In March, it convened a day-long summit that featured top policymakers, community groups and scholars who discussed how an abundance orientation could shape policy in areas such as education, health, energy, childcare and eldercare. A new report, "People Centered Abundance," assessed broad criticisms of the abundance movement and offered measured responses. Lerman and Maple have been working closely with the California Strategic Growth Council and the Governor's Office of Land Use and Climate Innovation on a series of regional meetings that convene state and local leaders and community groups to shape climate change policy.
California … is a place where we've been able to think beyond limited paradigms to imagine a future that is really different."
Amy Lerman
Last month, the Possibility Lab and the influential CalMatters news site launched a "knowledge hub" that aims to connect lawmakers, advocates and the public with policy insights from California researchers. The abundance agenda will be prominent in that effort.
Beyond publications and events, though, Lerman and Maple see a growing enthusiasm for the agenda, especially among younger lawmakers and political activists. This fall, they'll lead a training session for local officials from across the nation.
"There's a ton of interest in this," Lerman said. "We're hoping to both educate them and learn from them as we increase this conversation, not just in California, but around the country."

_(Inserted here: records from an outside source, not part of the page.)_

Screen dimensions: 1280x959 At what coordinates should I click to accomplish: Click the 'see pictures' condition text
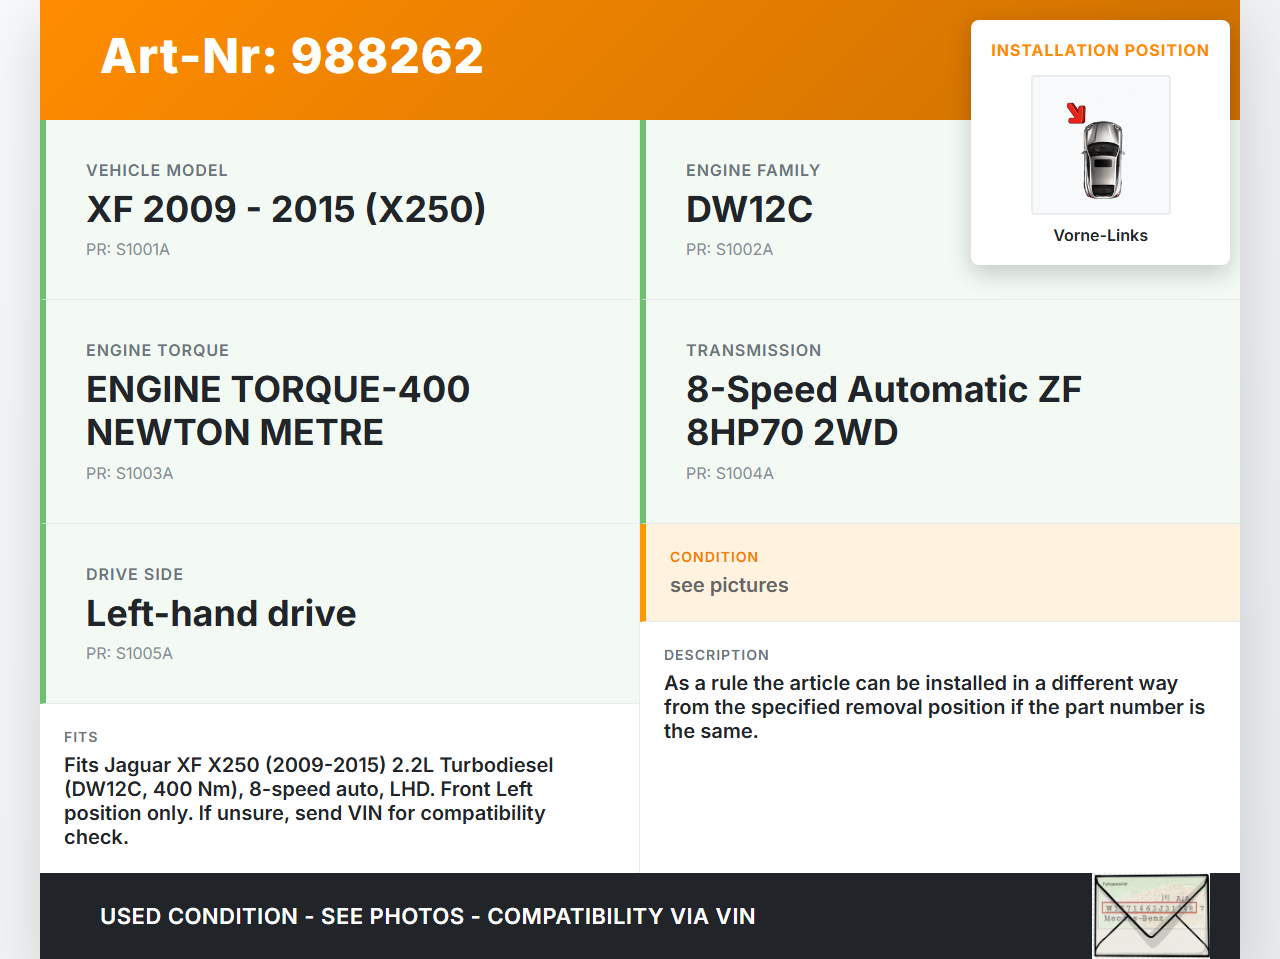click(729, 586)
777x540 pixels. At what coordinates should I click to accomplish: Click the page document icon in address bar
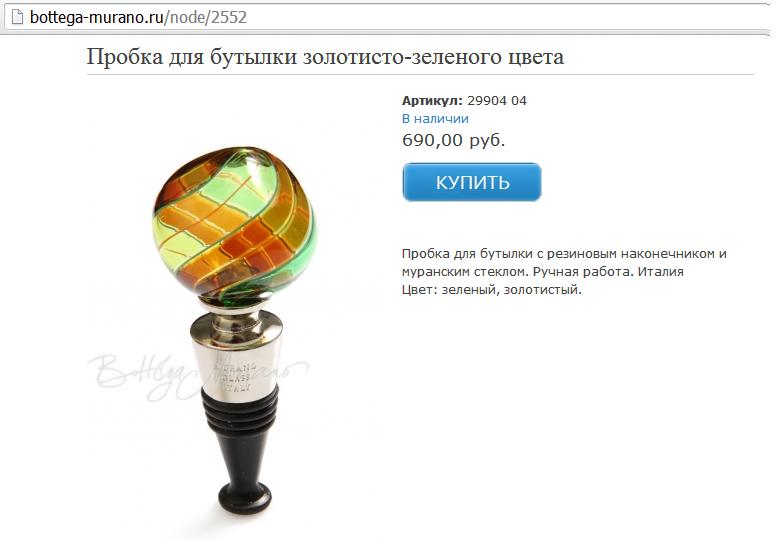point(17,17)
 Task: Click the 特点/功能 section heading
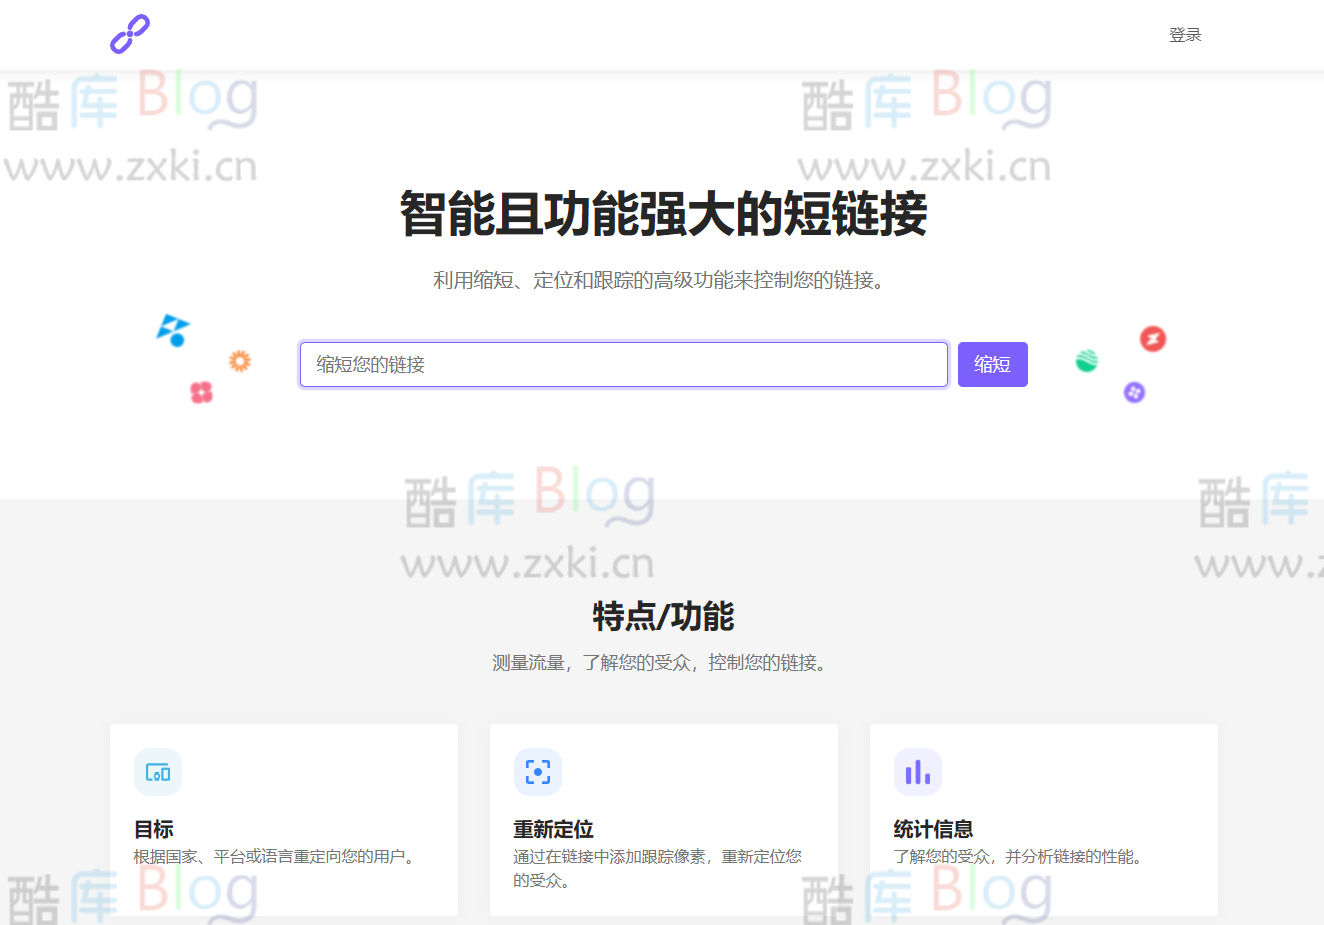tap(662, 617)
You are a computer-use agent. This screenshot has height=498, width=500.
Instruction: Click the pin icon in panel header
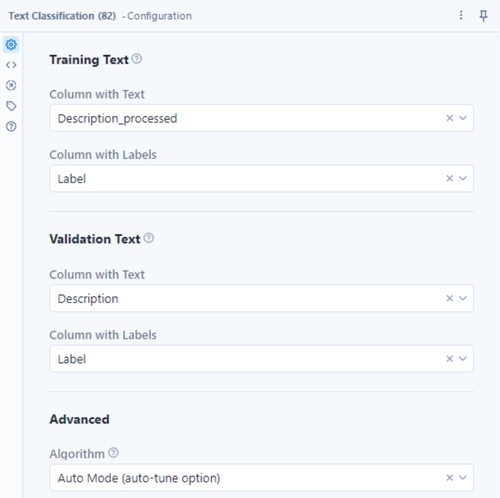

Seeking an elusive middle ground
Perhaps people are hard-wired to focus on scarcity; certainly material insecurity has been a powerful force in human evolution dating back eons. Lerman and Maple say that many people see resources as finite, and believe that if one family or one community gains, another will inevitably lose. They don't see that there's enough for everyone.
Can that mindset change?
"California, in particular, is a place that historically has been known for innovation," Lerman said. "It's a place where we've been able to think beyond limited paradigms to imagine a future that is really different."
The leaders of Berkeley's Abundance Accelerator know that much work lies ahead. They sense growing support, but the abundance movement has critics on the right and left. They know that public awareness won't change without a sustained campaign.
A key challenge: The abundance agenda requires people to recognize tradeoffs that shape our communities - environment vs. development, for example, or the value of union labor vs. the potential lower cost of housing built without it.
Later this fall, the Abundance Accelerator will release a study looking at how Californians feel about such tradeoffs, across a range of issues. A preliminary read of the data suggests that people often want both housing and environmental protection. They want government to solve problems, but they are uneasy about expanding its powers. Ultimately, Maple said, the report will focus on how public consensus is elusive.
Still, Lerman is optimistic that policymakers and the public can engage in productive deliberation and a focused exchange on the ideas of abundance, eventually allowing government to serve more of the people, more of the time.
"There's a wide swath of Americans who aren't on the hardcore ideological ends of the political spectrum," she said. "They can be brought together to really think about these issues and ideas in productive ways, if we can figure out how to communicate the benefits of this approach for their communities and their families."